Board members and staff heard a budget report from Western Placer Unified School District’s assistant superintendent of business and operations Audrey Kilpatrick, followed by a discussion about preliminary pink slips.
The layoff notices went out last Friday to district employees.
Eighteen certificated employees received preliminary layoff notices, according to Ryan Davis, the school district’s director of human services.
An additional 13 certificated employees received precautionary preliminary “reduction in force notices” just before Friday’s statewide deadline for districts to warn teachers that they could lose their jobs.
No classified employees have received notices at this time because there are different legal timelines for those positions, according to Davis.
“We are very saddened by the fact that these notices have become necessary and that we are required to begin this process so far before the state adopts its budget,” Davis said.
Prior to sending out the layoff notices, the school district held budget-planning sessions to determine when and where budget cuts were needed. On Feb. 19, the school board approved
budget-reduction recommendations totaling $1,322,800 in items that did not require negotiations with bargaining unions.

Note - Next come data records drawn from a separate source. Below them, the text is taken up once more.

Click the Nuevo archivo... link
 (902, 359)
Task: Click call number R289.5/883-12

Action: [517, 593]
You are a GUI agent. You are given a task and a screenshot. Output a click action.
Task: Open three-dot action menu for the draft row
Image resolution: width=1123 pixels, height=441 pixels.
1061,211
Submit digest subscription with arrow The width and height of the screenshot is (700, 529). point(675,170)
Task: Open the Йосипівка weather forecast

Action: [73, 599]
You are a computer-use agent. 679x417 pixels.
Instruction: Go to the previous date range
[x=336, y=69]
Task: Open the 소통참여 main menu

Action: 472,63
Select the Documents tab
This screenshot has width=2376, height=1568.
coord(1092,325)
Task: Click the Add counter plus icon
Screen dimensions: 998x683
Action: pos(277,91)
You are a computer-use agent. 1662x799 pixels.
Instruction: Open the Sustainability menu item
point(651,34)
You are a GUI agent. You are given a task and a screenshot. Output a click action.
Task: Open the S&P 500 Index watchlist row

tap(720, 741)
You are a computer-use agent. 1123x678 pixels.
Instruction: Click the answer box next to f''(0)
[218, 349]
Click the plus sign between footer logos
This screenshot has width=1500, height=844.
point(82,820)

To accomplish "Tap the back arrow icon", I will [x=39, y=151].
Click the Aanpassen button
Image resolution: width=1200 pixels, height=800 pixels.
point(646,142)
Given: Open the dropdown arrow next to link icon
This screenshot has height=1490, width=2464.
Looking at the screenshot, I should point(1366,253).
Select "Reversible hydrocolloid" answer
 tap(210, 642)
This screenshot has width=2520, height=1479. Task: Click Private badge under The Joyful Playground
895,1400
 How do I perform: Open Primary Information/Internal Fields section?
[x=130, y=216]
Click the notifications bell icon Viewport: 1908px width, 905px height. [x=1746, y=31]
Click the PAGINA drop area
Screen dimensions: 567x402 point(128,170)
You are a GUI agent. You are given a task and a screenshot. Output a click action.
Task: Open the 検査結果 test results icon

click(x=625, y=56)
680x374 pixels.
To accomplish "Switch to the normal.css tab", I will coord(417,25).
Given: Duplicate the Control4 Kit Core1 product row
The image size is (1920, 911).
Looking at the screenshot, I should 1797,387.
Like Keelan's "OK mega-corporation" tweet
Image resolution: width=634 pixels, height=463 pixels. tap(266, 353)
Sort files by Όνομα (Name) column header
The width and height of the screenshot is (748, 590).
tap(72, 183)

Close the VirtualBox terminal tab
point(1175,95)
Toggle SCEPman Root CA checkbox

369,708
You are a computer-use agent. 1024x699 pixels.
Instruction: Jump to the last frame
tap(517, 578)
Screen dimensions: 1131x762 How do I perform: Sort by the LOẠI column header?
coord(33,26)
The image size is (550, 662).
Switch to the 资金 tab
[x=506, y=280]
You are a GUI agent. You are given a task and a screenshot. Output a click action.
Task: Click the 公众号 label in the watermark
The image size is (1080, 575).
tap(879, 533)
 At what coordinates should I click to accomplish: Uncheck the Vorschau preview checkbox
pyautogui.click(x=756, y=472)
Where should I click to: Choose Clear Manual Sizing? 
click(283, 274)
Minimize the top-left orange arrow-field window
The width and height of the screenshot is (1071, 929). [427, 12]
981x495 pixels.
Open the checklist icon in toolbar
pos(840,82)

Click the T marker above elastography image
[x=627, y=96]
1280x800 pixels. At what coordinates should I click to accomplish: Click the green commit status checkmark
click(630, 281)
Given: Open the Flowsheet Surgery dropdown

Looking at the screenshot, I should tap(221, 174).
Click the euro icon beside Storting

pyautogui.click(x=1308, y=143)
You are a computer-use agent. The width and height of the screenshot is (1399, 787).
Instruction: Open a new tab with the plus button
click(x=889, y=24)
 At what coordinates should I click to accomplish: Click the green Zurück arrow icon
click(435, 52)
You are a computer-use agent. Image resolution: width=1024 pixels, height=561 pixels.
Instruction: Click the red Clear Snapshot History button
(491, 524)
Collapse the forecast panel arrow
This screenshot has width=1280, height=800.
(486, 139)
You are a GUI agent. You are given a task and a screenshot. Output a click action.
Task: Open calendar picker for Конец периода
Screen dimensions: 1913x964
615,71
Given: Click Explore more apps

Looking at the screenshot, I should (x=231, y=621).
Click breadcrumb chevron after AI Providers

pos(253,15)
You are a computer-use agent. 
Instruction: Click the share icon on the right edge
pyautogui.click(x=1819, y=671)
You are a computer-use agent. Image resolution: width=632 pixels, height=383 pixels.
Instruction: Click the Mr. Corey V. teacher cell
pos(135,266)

On March 5, the school board approved a resolution to reduce particular kinds of services for certificated staff for the 2013-14 school year. On-going salary and benefits reductions of approximately $781,000 related to those specific services have been included in the multi-year budget projection for 2013-14.
The school district plans to use any one-time unrestricted reserves at June 30 to offset the 2013-14 structural deficit, according to Kilpatrick’s report. This deficit refers to the fact that the district is spending more than it is bringing in for each revenue year. “Structural” means that the base expenses are more than the base revenues, according to the report.
After all budget reductions, reductions in certificated staffing and use of fund balance reserves are in place, the district will need to implement additional budget cuts totaling about $220,000 in 2013-14 to maintain the district’s positive certification with the state and the minimum requirement of 3 percent fund balance reserve for “economic uncertainties,” Kilpatrick’s report stated.
For 2014-15, if all on-going reductions made in 2013-14 remain, the district will need to implement $2.9 million in budget cuts to cover the one-time reductions in 2013-14, according to the report.
Kilpatrick’s report states, “Budget planning in our current economic climate is difficult due to the many moving parts. Property taxes, state allocations, cash deferrals and new legislature can all have a significant impact on revenue assumptions.”
One of the concessions that certain employees — specifically management and confidential employees — agreed to on March 5 to help offset budget cuts includes a reduction of work year of up to six furlough days for the 2013-14 school year. This move resulted in a one-time budget savings of about $111,000, the report said.
Superintendent Scott Leaman said that he “was saddened to have to issue the staff reduction notices but that the step was necessary based on the district’s projected budget and the state’s deadline for districts to warn staff about possible layoffs.”
“We wish that the state had allowed more time before notices had to be sent out, but given the “state-mandated timelines, the action (layoff notices) was required,” Leaman said.